What happens to the daily ACH after you default?
The funder will keep trying to pull. Even after acceleration. Even after they’ve sued you. They’ll keep hitting your account until you close it, or until they’re court-ordered to stop.
If you close the account they’re pulling from, that’s a default trigger on its own (which doesn’t matter much if you’re already in default), and it’s also evidence the funder will use against you in court — they’ll argue you intentionally evaded the ACH. Don’t do this without a plan.
Can you settle a defaulted MCA?
Yes. Most defaulted MCAs settle.
Funders know what their defaulted paper is actually worth, and it’s not face value. A funder holding a $200,000 defaulted balance, on a business that’s already in trouble, with no realistic path to full collection, will often take 35-50 cents on the dollar to close it out. Sometimes less. Sometimes much less.
But you don’t get those numbers by calling the funder yourself and offering to settle. You get them by:
- Knowing which funders settle aggressively, and which ones drag everything to judgment
- Knowing what the real settlement floor is for that specific funder, this quarter
- Negotiating multiple MCAs at once if you’re stacked, so no single funder can pick you off
- Having credible bankruptcy leverage — funders settle harder when they believe Chapter 11 or 7 is actually on the table
This is what we do at Delancey Street. Over $100M in settled commercial debt. We know the funders, we know their lawyers, we know the floors.
What you should do if you’re about to default — or already have
Don’t wait. The window where you actually have options is short. Once a COJ is entered, once the UCC notices are out, once your customers are getting calls — your leverage drops fast.
Don’t talk to the funder yourself. Anything you say can, and will, be used in court. “I can’t pay” is an admission. “The business is failing” is an admission. Funders record calls.
Don’t close accounts or move money without a plan. Fraudulent transfer claims are real, and judgments can claw money back from where you moved it.
Don’t take another MCA to pay off the first one. Stacking is the single fastest way to turn a manageable problem into a catastrophic one. It triggers default on every existing MCA, it accelerates everything at once, and it leaves you with two, or three, or five funders all trying to seize the same receivables.
Get a real assessment. Before you do anything, find out what your actual exposure is — total balances, COJ status, guaranty terms, UCC positions, lawsuit timelines — and what the realistic outcomes look like. Then decide.
Frequently Asked Questions
How long do I have before the MCA funder sues me?

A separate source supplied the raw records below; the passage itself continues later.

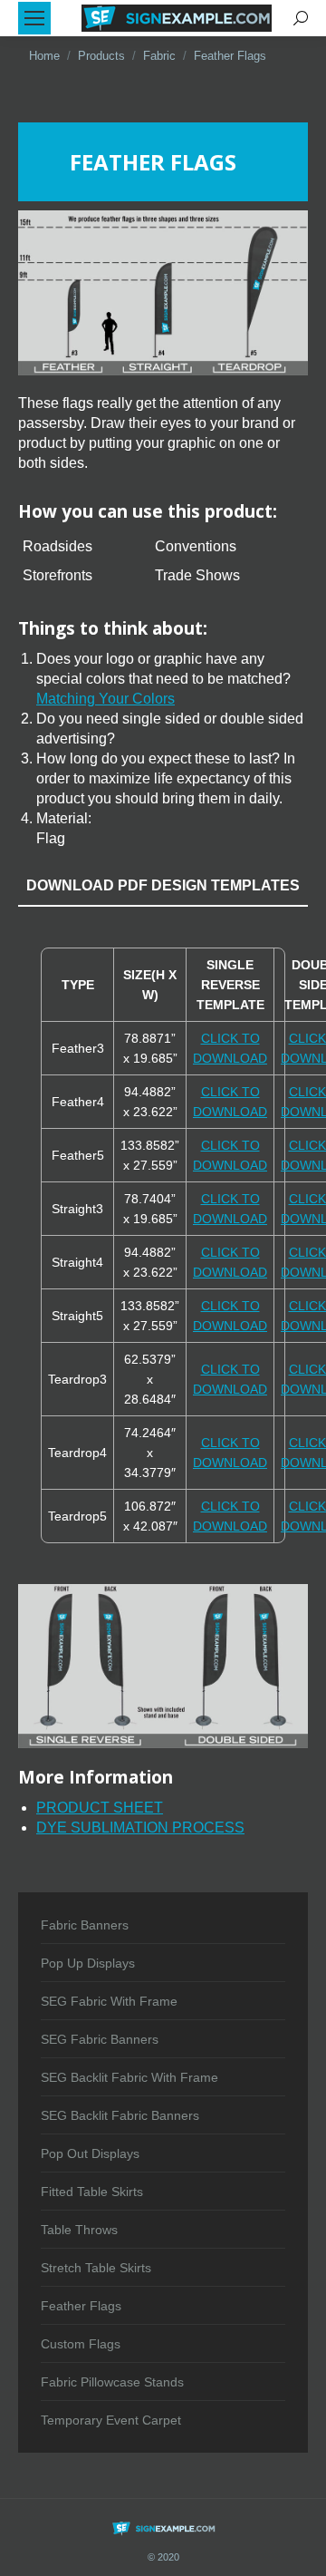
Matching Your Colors (105, 698)
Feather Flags (81, 2306)
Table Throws (79, 2229)
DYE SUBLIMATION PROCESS (140, 1827)
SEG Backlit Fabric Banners (120, 2115)
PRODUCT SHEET (99, 1807)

Sometimes hours, if there’s a COJ. Sometimes 30-60 days if there isn’t. There’s no required waiting period and no statutory grace period. The funder can move the moment you trigger a default.
Will defaulting on an MCA hurt my personal credit?

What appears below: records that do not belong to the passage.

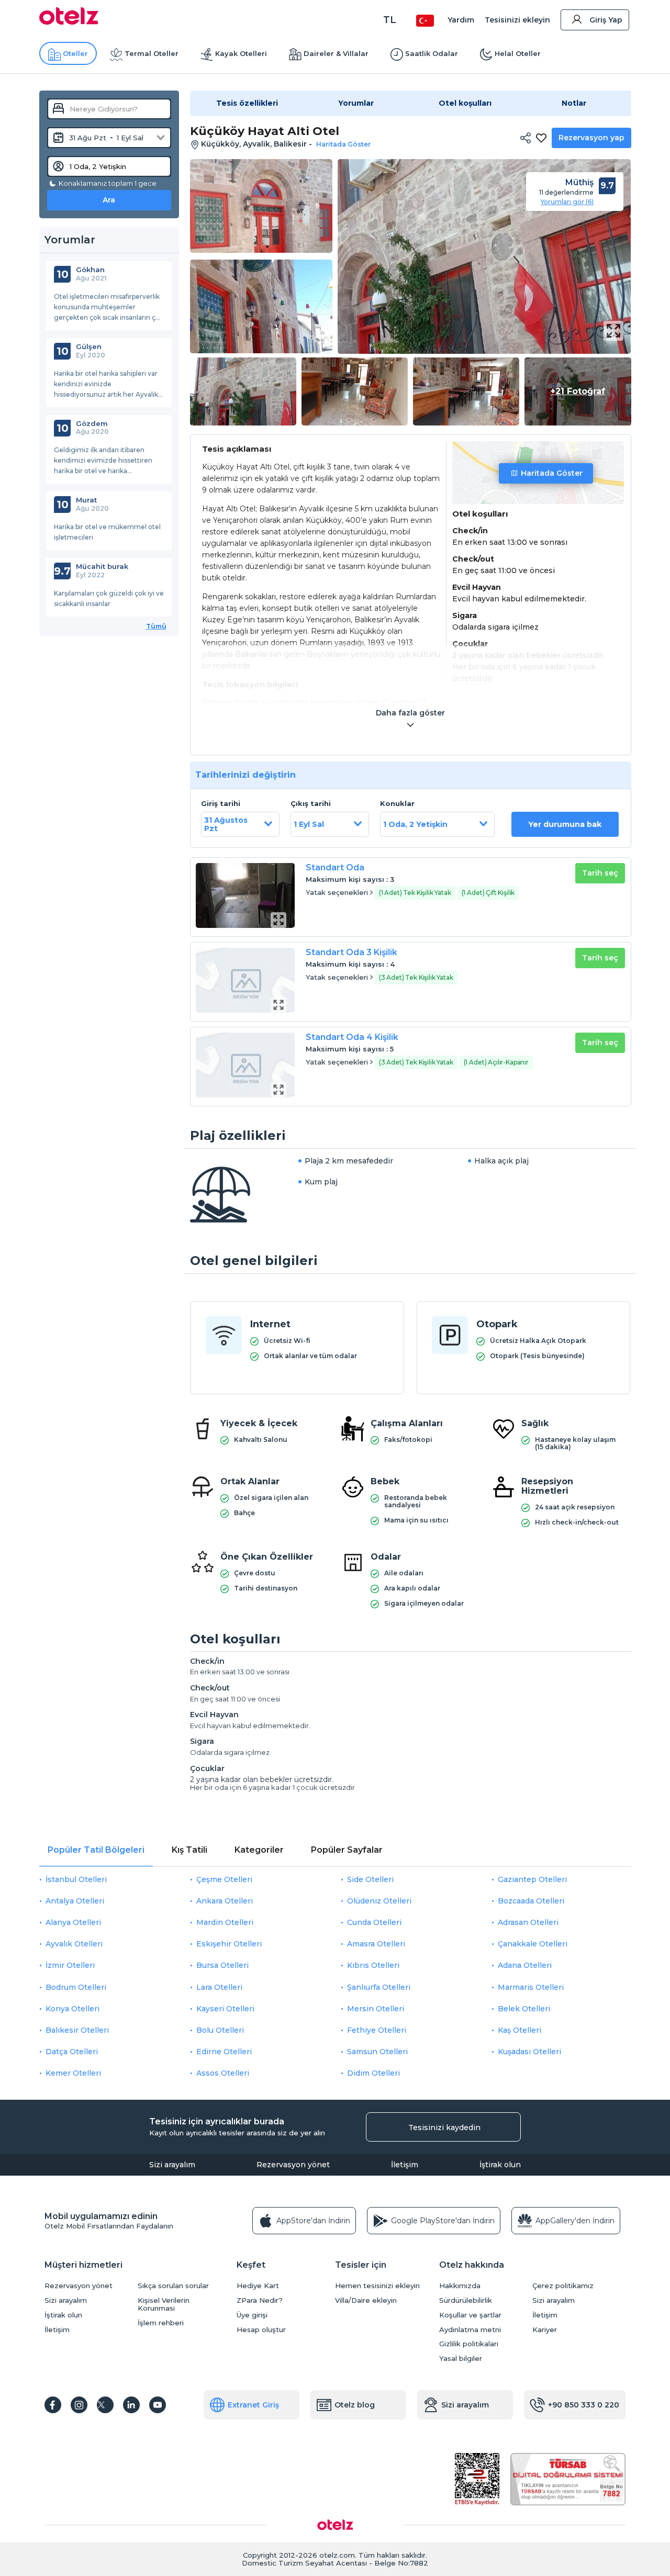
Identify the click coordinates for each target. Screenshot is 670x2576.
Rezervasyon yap (591, 137)
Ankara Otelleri (224, 1901)
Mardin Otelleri (224, 1922)
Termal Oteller (151, 53)
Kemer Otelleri (73, 2073)
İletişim (404, 2164)
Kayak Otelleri (241, 53)
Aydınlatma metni (470, 2330)
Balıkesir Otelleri (77, 2030)
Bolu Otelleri (220, 2030)
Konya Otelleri (72, 2008)
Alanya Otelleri (73, 1922)
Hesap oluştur (261, 2330)
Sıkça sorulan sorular (173, 2286)
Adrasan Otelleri (528, 1922)
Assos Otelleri (222, 2073)
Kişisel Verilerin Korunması (163, 2304)
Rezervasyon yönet (293, 2164)
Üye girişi (252, 2315)
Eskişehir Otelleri (229, 1943)
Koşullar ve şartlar (470, 2315)
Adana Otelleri (525, 1965)
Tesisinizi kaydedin (444, 2127)
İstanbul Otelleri (76, 1879)
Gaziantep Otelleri (532, 1879)
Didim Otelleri (373, 2073)
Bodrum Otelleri (76, 1987)
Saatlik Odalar (431, 53)
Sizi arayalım (172, 2164)
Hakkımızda (460, 2286)
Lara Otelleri (219, 1987)
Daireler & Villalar (336, 53)
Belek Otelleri (524, 2008)
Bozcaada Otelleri (531, 1901)
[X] (105, 2404)
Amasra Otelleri (376, 1943)
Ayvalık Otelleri (74, 1943)
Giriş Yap (605, 20)
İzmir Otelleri (70, 1965)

Not directly — MCAs aren’t reported to consumer credit bureaus. But the lawsuit and any resulting judgment will appear in public records, and judgments do affect personal credit. Lenders, landlords, and partners pulling commercial credit reports will see it.
Can I just file bankruptcy and wipe out the MCA?
Sometimes. Chapter 7 and Chapter 11 can both discharge or restructure MCA debt, but the personal guaranty complicates it, and some MCA funders will fight the dischargeability of the debt by alleging fraud. Bankruptcy is a tool, not a magic eraser. Talk to a bankruptcy attorney before assuming it solves everything.
What if the MCA funder is calling my customers?
They probably have the right to, under the UCC-1 they filed. You should still document every call and ask the funder, in writing, to communicate only with you or your attorney. If they cross into harassment, threats, or false statements, you may have claims back against them.
How much does it cost to settle an MCA?
It varies. Settlements typically range from 35-50% of the balance, sometimes less. The funder, the age of the default, the number of stacked MCAs, and your bankruptcy leverage all move the number.